Colorectal cancer staging is an estimate of the amount of penetration of the cancer. It is performed for diagnostic and research purposes and to determine the optimal method of treatment. Staging is based on the TNM classification system which depends on the extent of local invasion, the degree of lymph node involvement, and whether there is distant metastasis. The staging systems are called Duke's classification, TNM classification, and AJCC stage grouping.

History and Symptoms[edit | edit source]

The history of a patient with colorectal cancer may include a family history of polyps/colorectal cancer or a history of inflammatory bowel disease. Some symptoms that are associated with colorectal cancer are change in bowel habits, hematochezia, and rectal pain. Metastatic symptoms include dyspnea, abdominal pain, fractures, and confusion.

Physical Examination[edit | edit source]

Generally, the most common signs of colorectal cancer are emaciation, lethargy, and pallor. Other signs include low-grade fever, discomfort on palpation, ascites, rectal bleeding, rectal mass, and jaundice.

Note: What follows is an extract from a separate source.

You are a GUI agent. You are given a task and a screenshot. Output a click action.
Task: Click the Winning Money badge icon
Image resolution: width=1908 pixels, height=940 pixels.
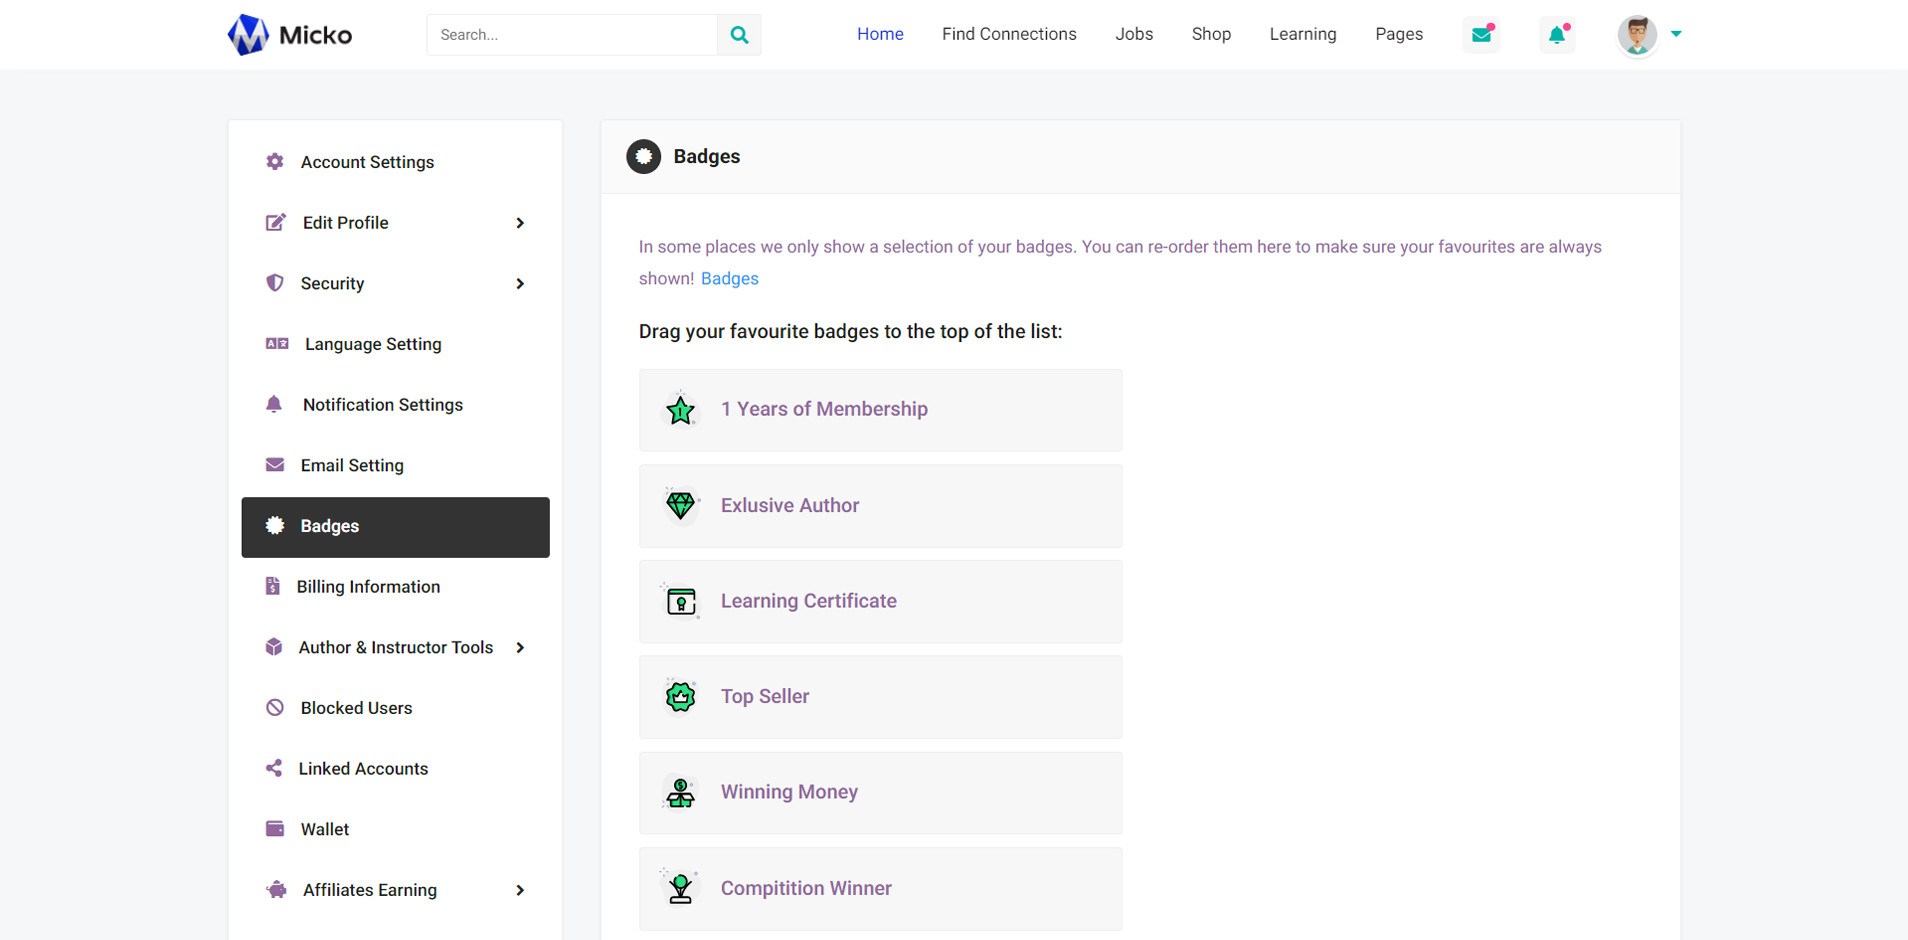click(x=680, y=792)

Diagnostic Studies[edit | edit source]

Laboratory Findings[edit | edit source]

The laboratory findings associated with colorectal carcinoma are the following: CBC, FOBT, serum CEA and CA 19-9 concentration, serum iron concentrations, serum vitamin B12 and folate concentrations, liver function tests, and pulmonary function tests.

X-Ray[edit | edit source]

Chest radiography (CXR) is the initial imaging modality used in the detection of suspected pulmonary metastasis. It normally appears as peripheral, rounded nodules of variable size, scattered throughout both lungs. Atypical features include consolidation, cavitation, calcification, hemorrhage, and secondary pneumothorax.

CT[edit | edit source]

CT scan is used to determine the extent of involvement of colon cancer, most commonly in the abdomen and lungs.

MRI[edit | edit source]

MRI in colon cancer is used to determine the extent of the spread of the tumor to the liver, lung, brain and lymph nodes. MRI is also used for staging the cancer.

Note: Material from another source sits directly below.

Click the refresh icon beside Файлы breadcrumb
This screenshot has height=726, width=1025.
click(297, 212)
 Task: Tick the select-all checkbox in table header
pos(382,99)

Ultrasound[edit | edit source]

Abdominal ultrasound can be used to look for tumors in the liver, gallbladder, pancreas, or elsewhere in the abdomen, but it is insufficient in identifying colorectal cancer. The two special types of ultrasound exams that can be performed to evaluate colon and rectal cancers are endorectal ultrasound and intraoperative ultrasound.

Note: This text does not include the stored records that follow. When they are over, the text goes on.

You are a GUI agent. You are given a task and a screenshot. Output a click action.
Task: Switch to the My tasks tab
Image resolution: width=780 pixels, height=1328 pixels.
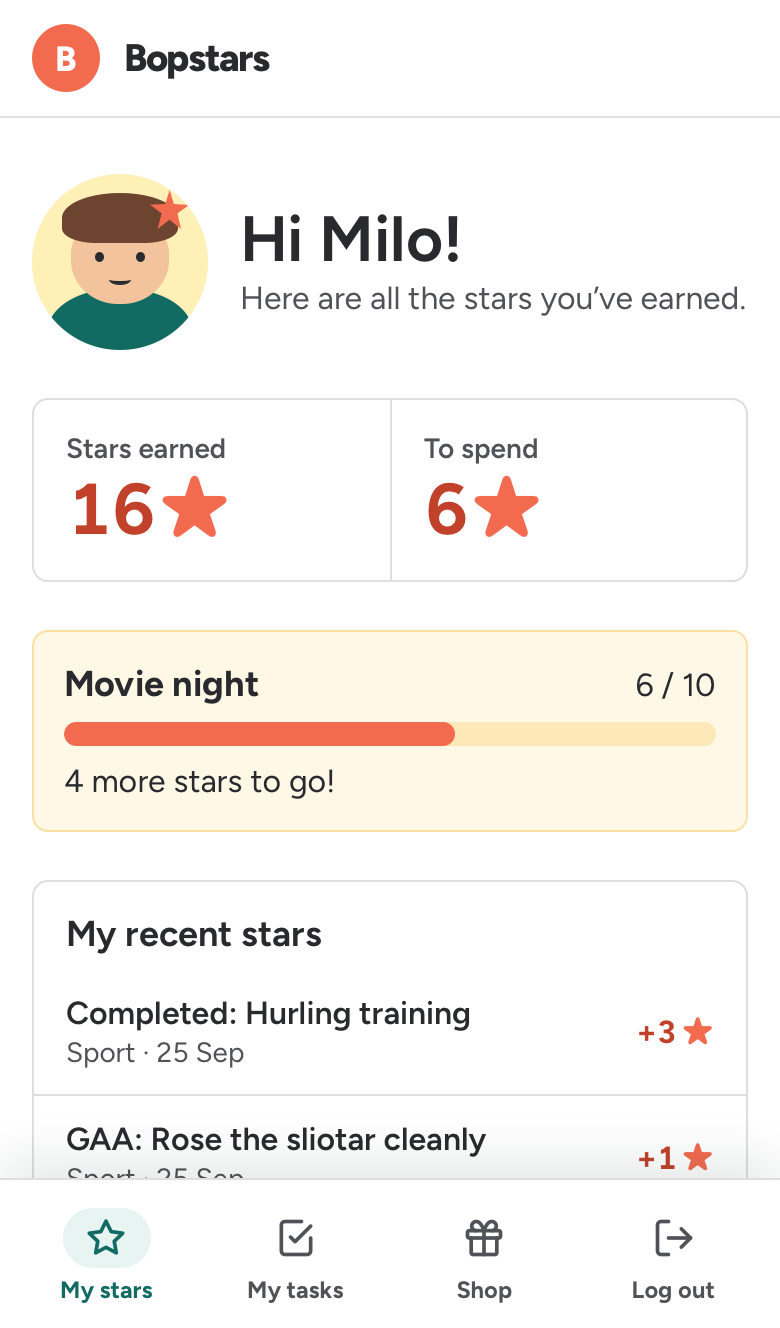point(295,1256)
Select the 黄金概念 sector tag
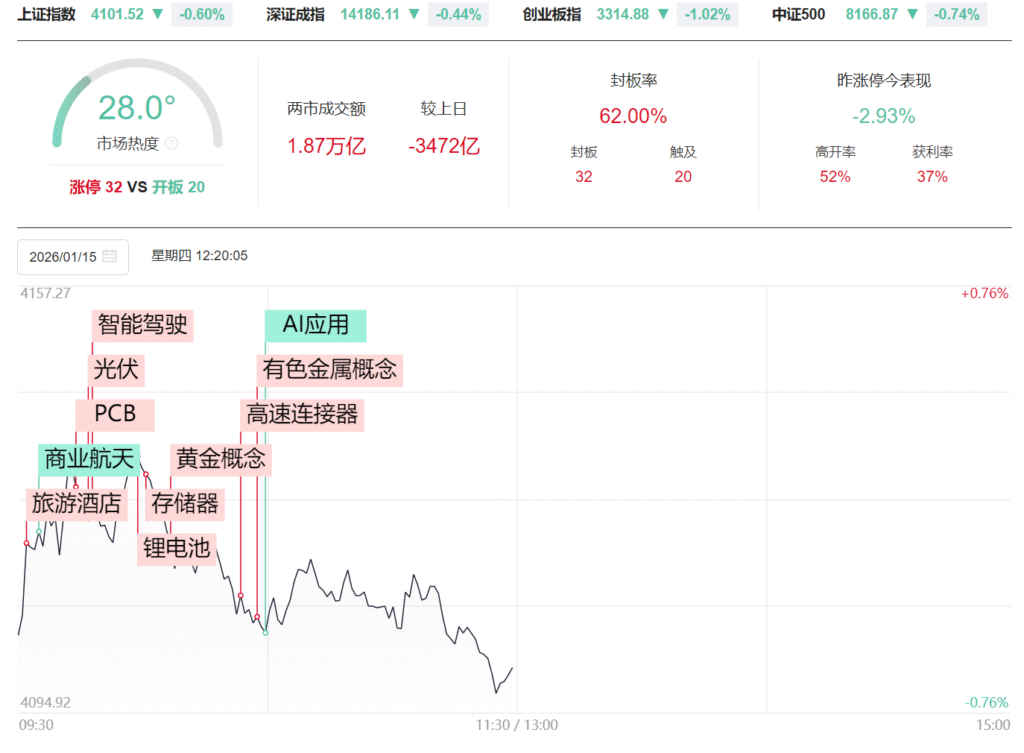This screenshot has height=753, width=1024. 221,459
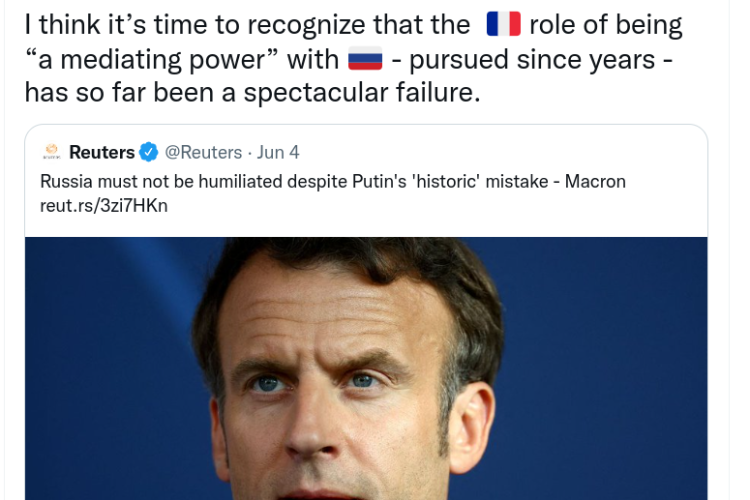750x500 pixels.
Task: Open the Macron photo in the quoted tweet
Action: point(365,368)
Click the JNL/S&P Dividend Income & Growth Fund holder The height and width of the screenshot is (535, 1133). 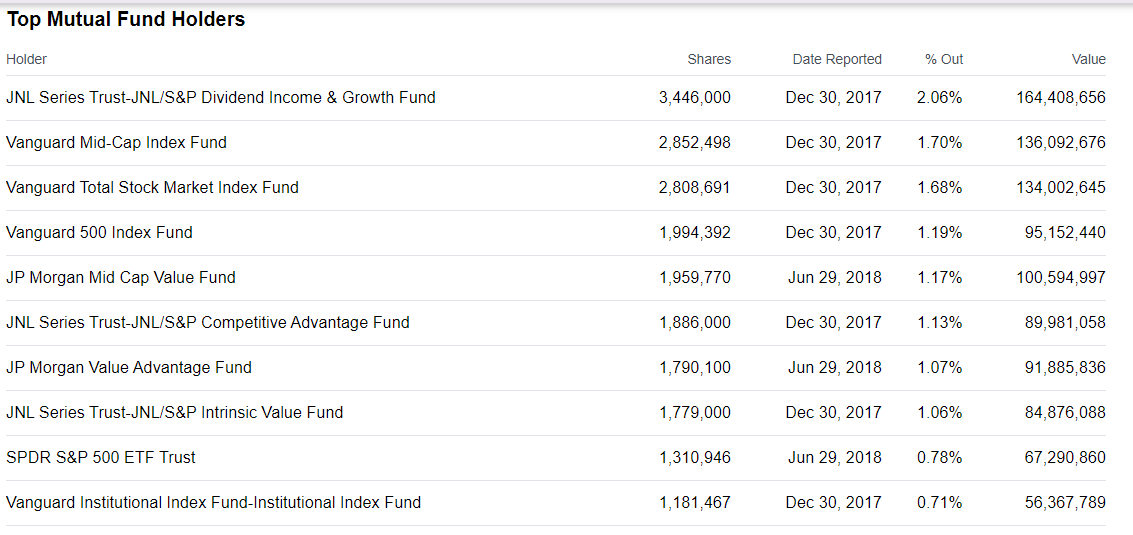tap(220, 98)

Other Imaging Findings[edit | edit source]

Other imaging tests that can be used for colorectal cancer are endoscopy, PET scan, barium study, and angiography.

Other Diagnostic Studies[edit | edit source]

A biopsy and genetic testing can be performed when a suspected lesion is found on colonoscopy.

Medical Therapy[edit | edit source]

Chemotherapy is used to reduce the likelihood of metastasis developing, shrink tumor size, and slow tumor growth. Chemotherapy is often applied after surgery (adjuvant), before surgery (neo-adjuvant), or as primary therapy if surgery is not indicated (palliative). Other therapies include radiation and support therapies.

Surgery[edit | edit source]

Surgery remains the primary treatment while chemotherapy and/or radiotherapy may be recommended depending on the individual patient's staging and other medical factors.

Metastases Treatment[edit | edit source]

When colorectal cancer metastasizes, a different approach is utilized as opposed to a localized tumor. The most common site of metastasis is the liver, and the second most common is the lung.

Primary Prevention[edit | edit source]

Most colorectal cancers could be preventable through screening, maintaining an improved and healthy lifestyle.

Secondary Prevention[edit | edit source]

Secondary prevention of colorectal cancer, as opposed to primary prevention, indicates that a person has already had the disease and there are steps being taken to prevent cancer recurrence, usually as metachronous tumors. This involves annual surveillance with colonoscopy after surgical removal and possibly an adjunct after the initial operation. The timing for secondary prevention is critical to prevent recurrent advanced disease.